Ports Take Their Show on the Road, Trying to Sell, Sell, Sell

With overall container traffic down at California’s ports, marketing executives are polishing their pitches to sell their facilities as the best place to ship cargo.

At the Port of Los Angeles, container traffic is expected to take a dip—after growing steadily between 1991 and 2006—because of consumer demand shrinking for things such as apparel, furniture and appliances. During the first seven months of this year, container volume was down a little more than 6 percent at the port while its neighbor port, the Port of Long Beach, experienced a 9.4 percent decline.

“There’s no question it is a very tough year for imports,” said Paul Bingham, an economist in Washington, D.C., who tracks traffic at the nation’s ports for Global Insight Inc., an economic and political consulting firm based outside of Boston in Waltham, Mass. “The last recession, in 2001, was driven by business, not by consumers, which means you didn’t have as big of an effect as you do on container volumes.”

The one thing that has been keeping ports afloat this year is the dramatic rise in exports. At the Port of Los Angeles, the number of cargo containers being exported shot up 18 percent during the first seven months of this year, while at the Port of Long Beach, they rose a little more than 23 percent.

That was seen in apparel and fabric. While apparel imports were down nearly 12 percent at the Port of Los Angeles during the first five months of this year, fabric exports jumped nearly 40 percent. Doing even better were products such as fresh and frozen meat exports, which saw a hefty 125 percent increase.
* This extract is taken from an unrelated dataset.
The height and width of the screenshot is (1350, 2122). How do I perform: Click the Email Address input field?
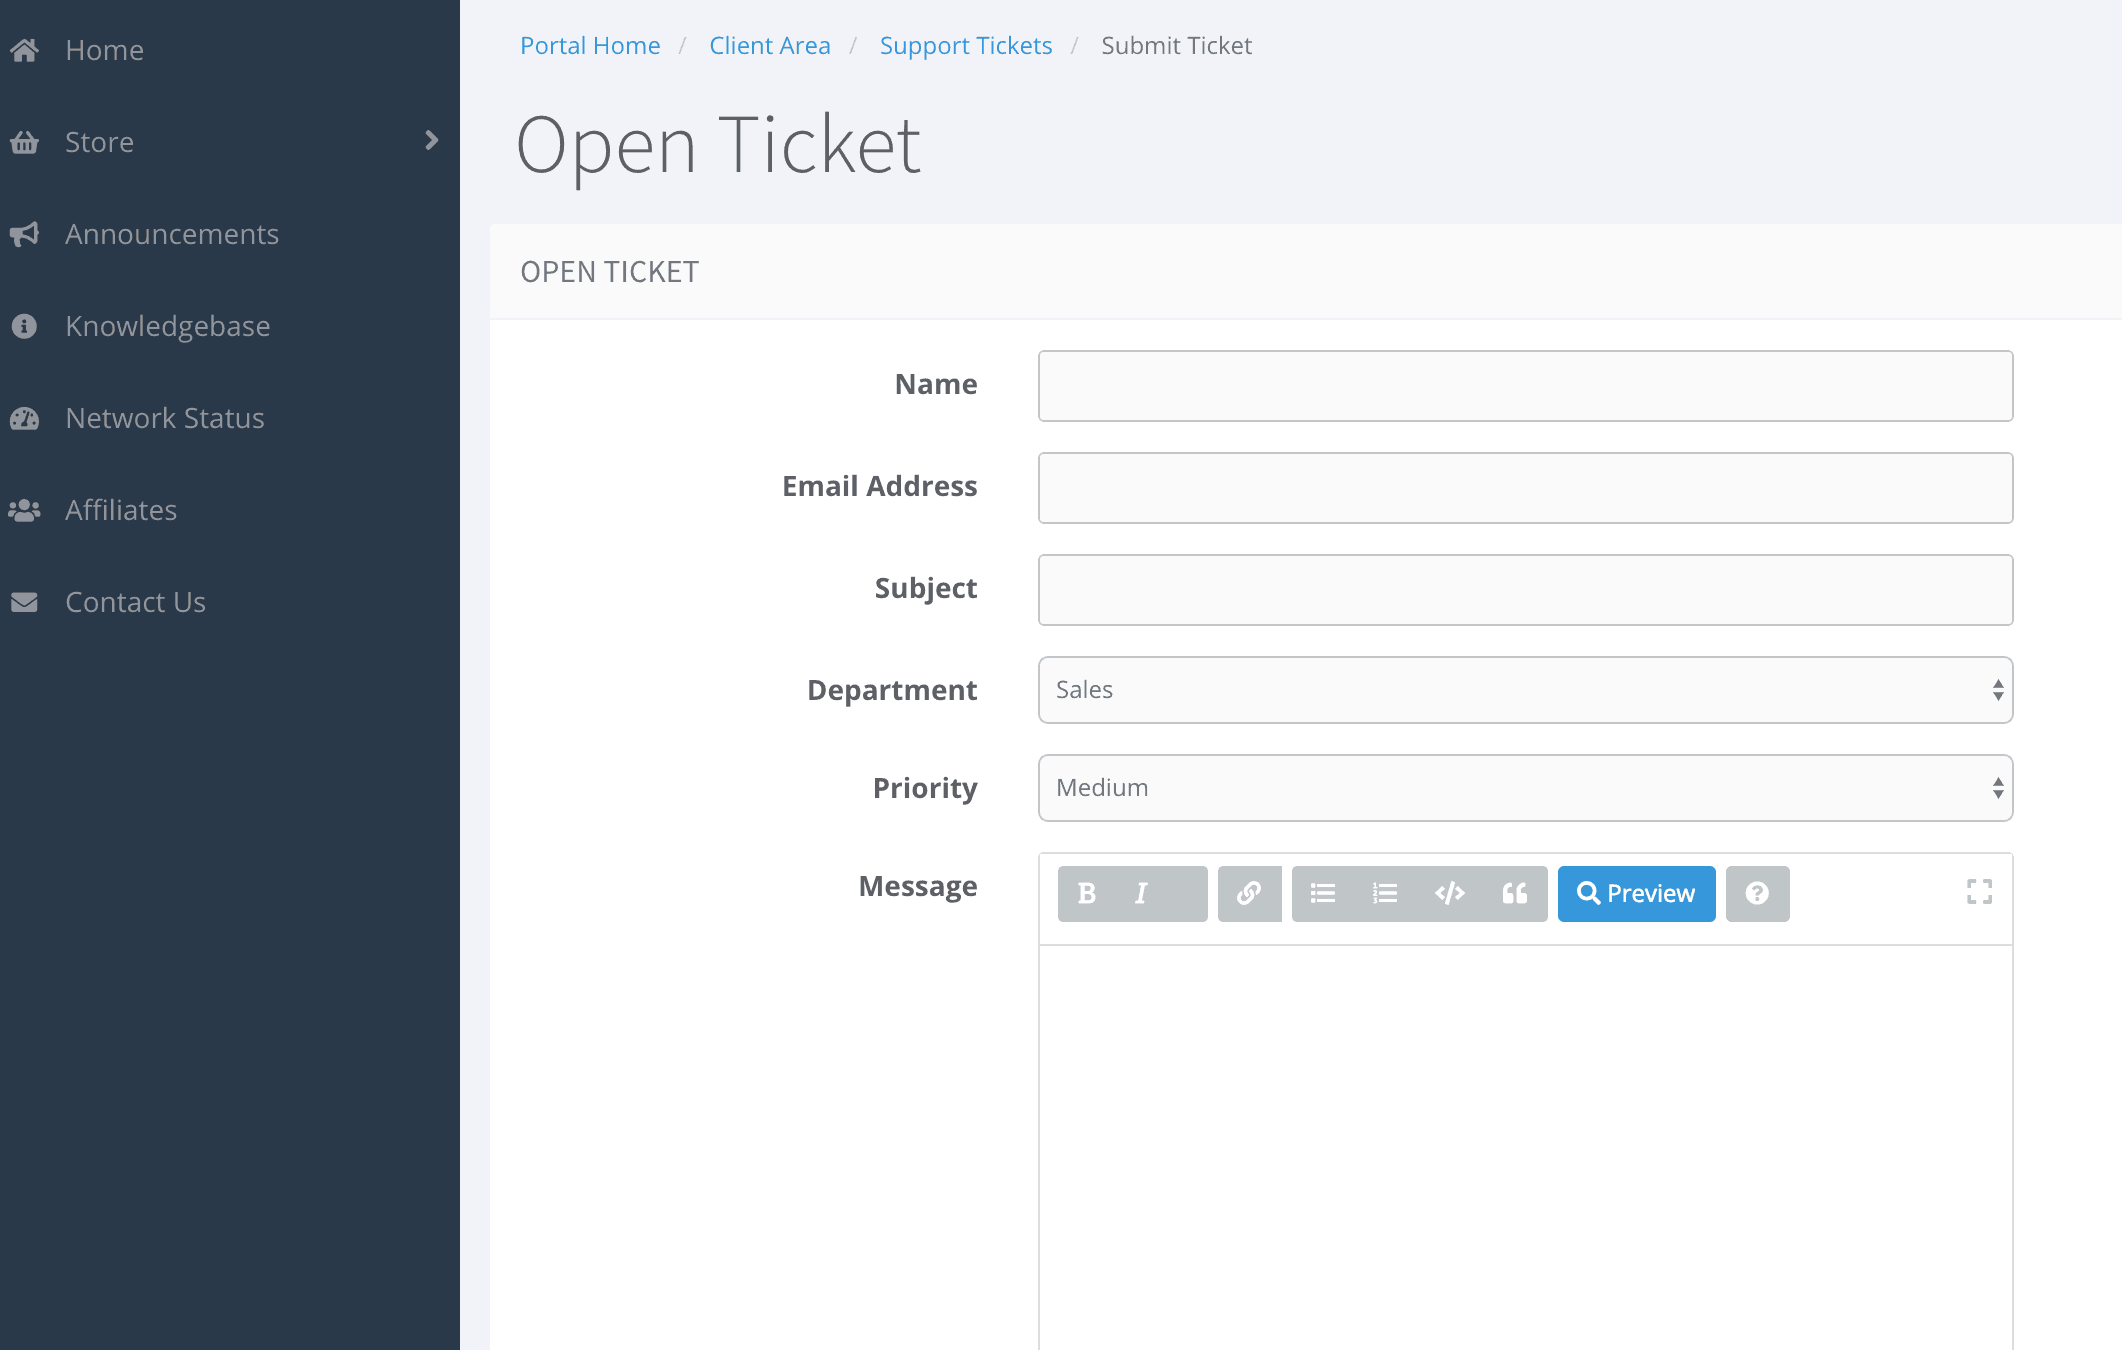pos(1525,487)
“Exports have kept us out of a recession,” Bingham said. But he noted that our major trading partners, particularly Japan and Western Europe, are starting to see some softness in their economies. “The pace of growth in exports is not likely to continue the way we have seen it.”
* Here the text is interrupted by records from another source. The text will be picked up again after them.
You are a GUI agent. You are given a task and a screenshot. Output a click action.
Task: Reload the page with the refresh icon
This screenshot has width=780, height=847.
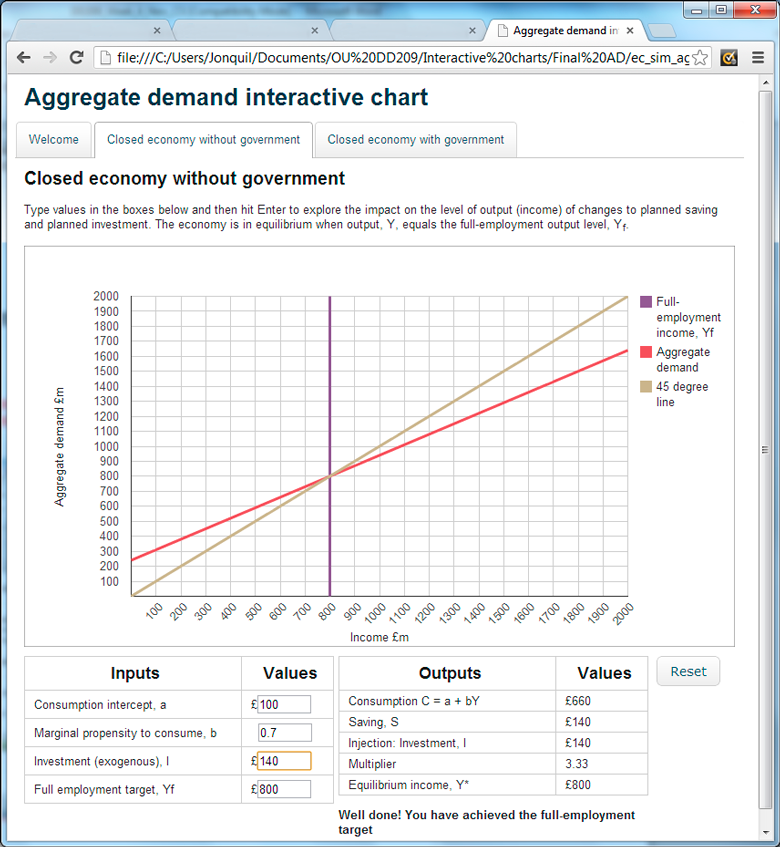point(76,58)
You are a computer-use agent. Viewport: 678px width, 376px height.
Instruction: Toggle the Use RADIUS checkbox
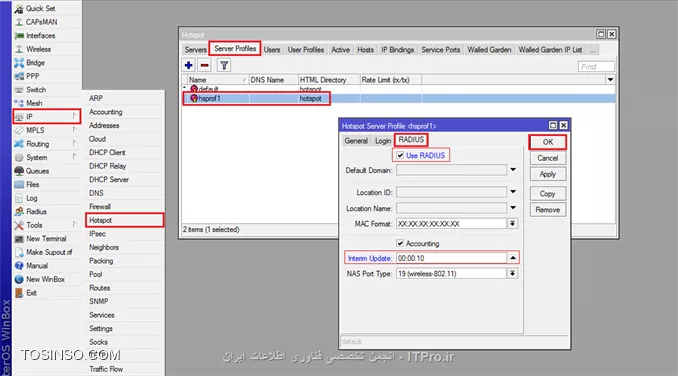click(400, 155)
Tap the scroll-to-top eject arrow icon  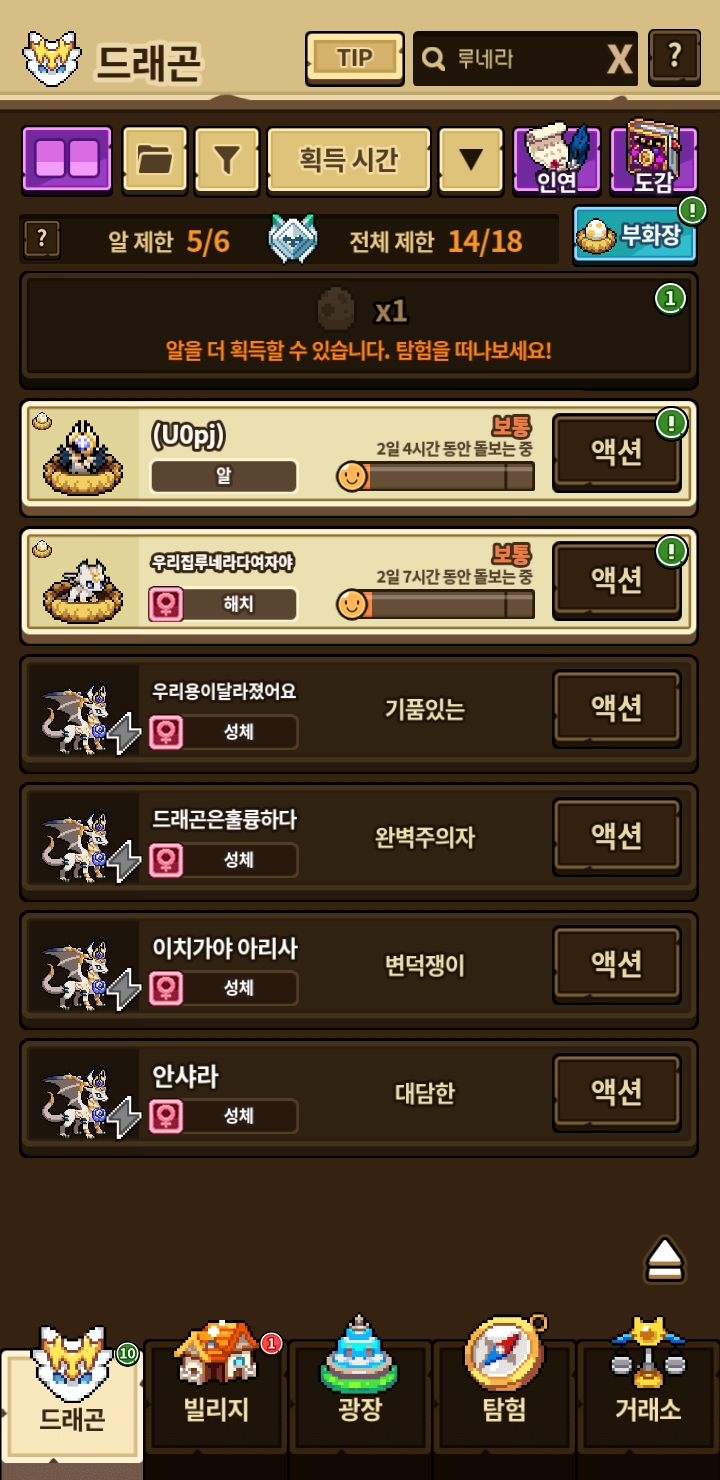point(665,1258)
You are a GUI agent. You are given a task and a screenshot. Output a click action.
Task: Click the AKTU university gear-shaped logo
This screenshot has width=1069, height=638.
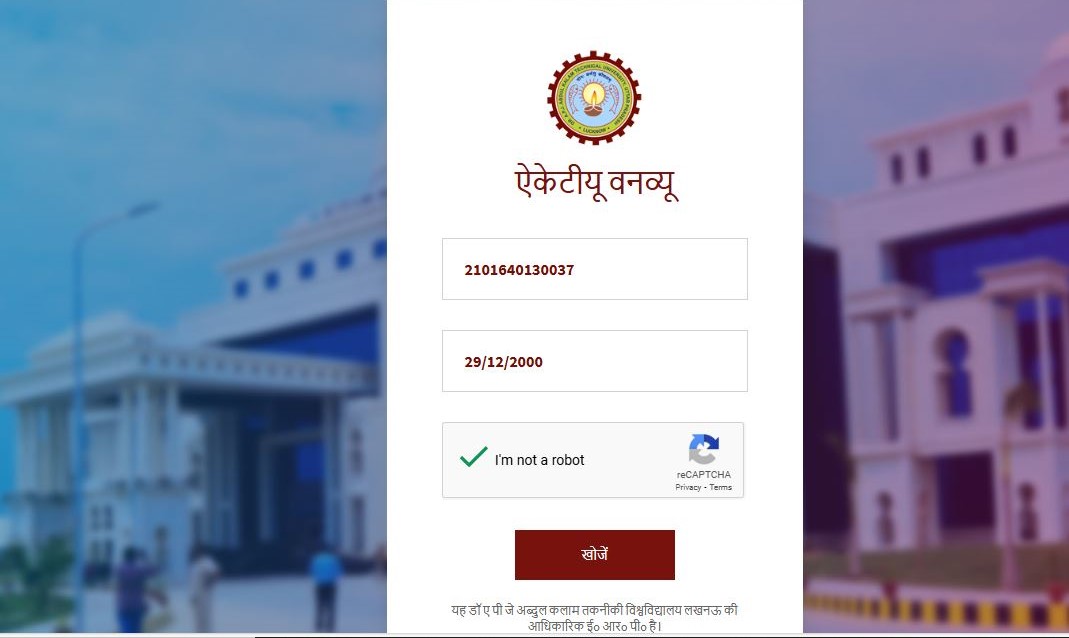pos(594,97)
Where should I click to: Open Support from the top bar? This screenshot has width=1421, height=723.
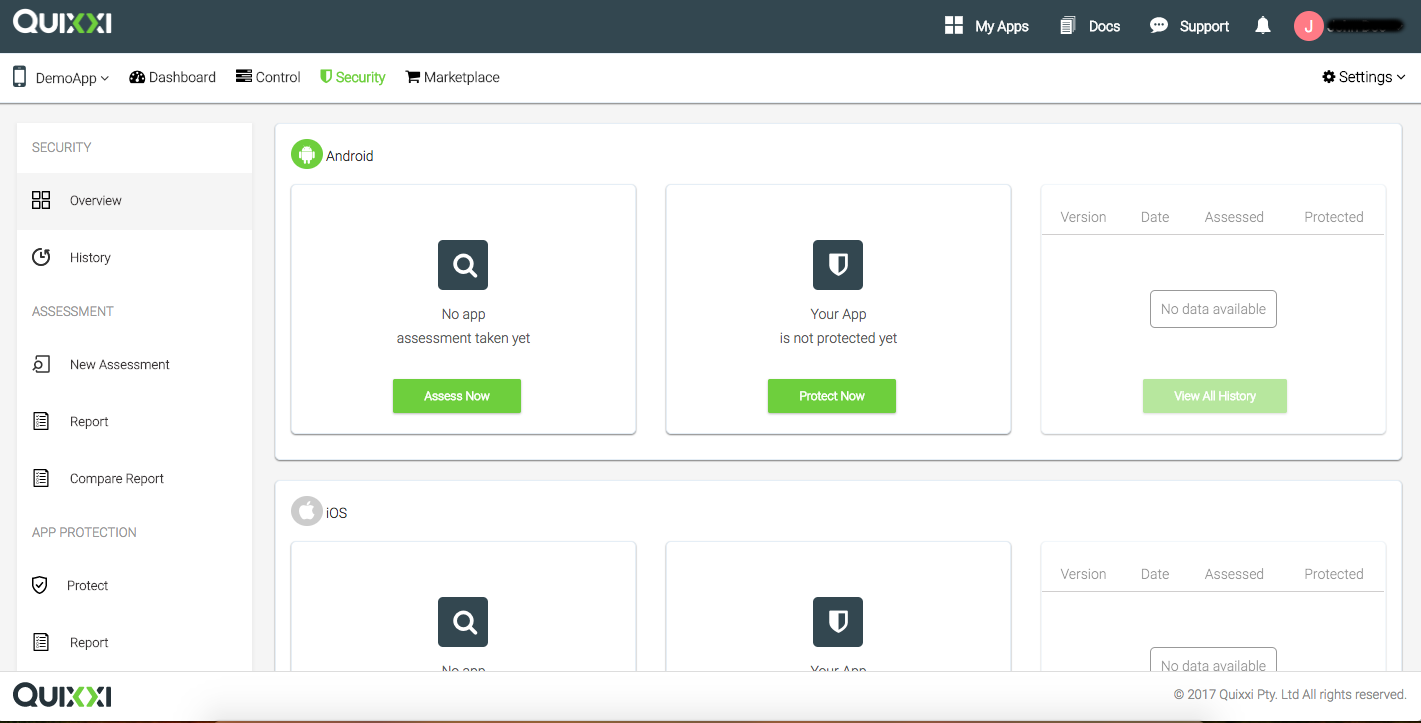(x=1189, y=26)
Global Insight is predicting a bigger slowdown in the economy in the fourth quarter of 2008 and the first quarter of 2009 now that tax stimulus checks have been spent and stubbornly high gas prices are nudging up the price of everything from corn to coffeemakers. “This isn’t going to turn around fast,” Bingham said.

Marketing mania

While business at the ports isn’t expected to increase before next year, the ports are busy trying to market their gateways as the best place to ship goods.

The Port of Los Angeles has a broad marketing plan that encompasses everything from seminars on shipping for students at the Fashion Institute of Design & Merchandising in downtown Los Angeles to maintaining good relations with shipping lines and their overseas offices.

Jim MacLellan, director of trade services at the Port of Los Angeles, said the port works on increasing business by talking to several groups to promote the Port of Los Angeles. Those groups include the Foreign Trade Association in Los Angeles, the Los Angeles Customs Brokers and Freight Forwarders Association, the Los Angeles Chamberof Commerce, the U.S. Department of Commerce and several foreign chambers of commerce based in Los Angeles. “I’m running around like crazy trying to get people to work together,” MacLellan said.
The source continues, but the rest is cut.